-- Çözülecek Problem --
Aşağıdaki kaynak metne göre Rana Mitter, Trump'ın Çin'den ithal edilen tüm ürünler için önerdiği %60 gümrük vergisini nasıl nitelendiriyor?

--- Kaynak Metin ---

Harris ise, “Ukrayna ile dayanışma içinde olmaktan gurur duyuyorum. Ukrayna’ya destek vermeye devam edeceğim ve onların bu savaşta zafer elde etmesini sağlayacağım” diyerek karşıt bir görüş belirtiyor. Ancak Comfort Ero, kim seçilirse seçilsin, dünya genelinde işlerin daha da kötüye gidebileceğinden endişeli.
Pekin ile İlişkiler
Ünlü Çin uzmanı akademisyen Rana Mitter, Trump’ın Çin’den ithal edilen tüm ürünler için %60 gümrük vergisi önerisini “Onlarca yıldır küresel ekonomiye yönelik en büyük şok” olarak değerlendiriyor. Trump’ın “Önce Amerika” stratejisinin ardındaki en belirgin tehditlerden biri, Çin ve diğer birçok ticaret ortağına büyük maliyetler yüklemektir. Ancak Trump, Çin Başkanı Şi Jinping ile olan güçlü kişisel bağını da övüyor. Wall Street Journal’a yaptığı açıklamada, eğer Pekin Tayvan’ı bloke etme eylemine geçerse, askeri bir müdahale gereği duymayacağını, çünkü “Çin liderinin kendisine saygı gösterdiğini ve çılgın olmadığını bildiğini” ifade etti. Ancak Harvard Üniversitesi’nde ABD-Asya ilişkileri üzerine çalışan Mitter, olası bir Harris başkanlığında ilişkilerin mevcut durumundan mantıklı bir gelişim göstereceğini düşünüyor. Trump’ın seçilmesi halinde ise daha “öngörülemez bir senaryo” olacağını öngörmektedir. Mitter, örneğin Tayvan meselesinde Trump’ın Amerika’dan uzak bir adanın yardımına koşup koşmayacağı konusundaki kararsız durumu üzerine dikkat çekiyor.

--- Veri Kesiti ---

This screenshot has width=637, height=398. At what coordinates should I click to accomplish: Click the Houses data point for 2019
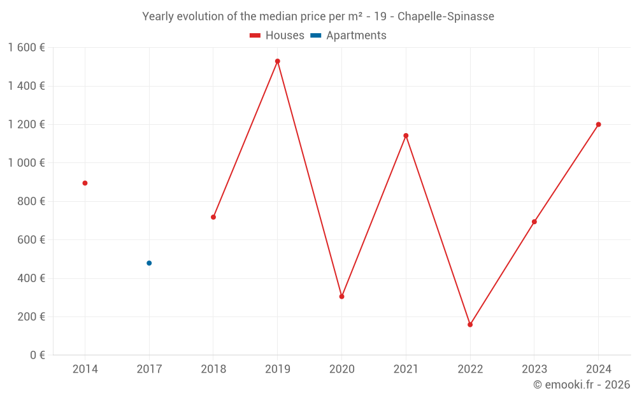[278, 61]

---

-- Tam Cevap --
"Onlarca yıldır küresel ekonomiye yönelik en büyük şok" olarak nitelendiriyor.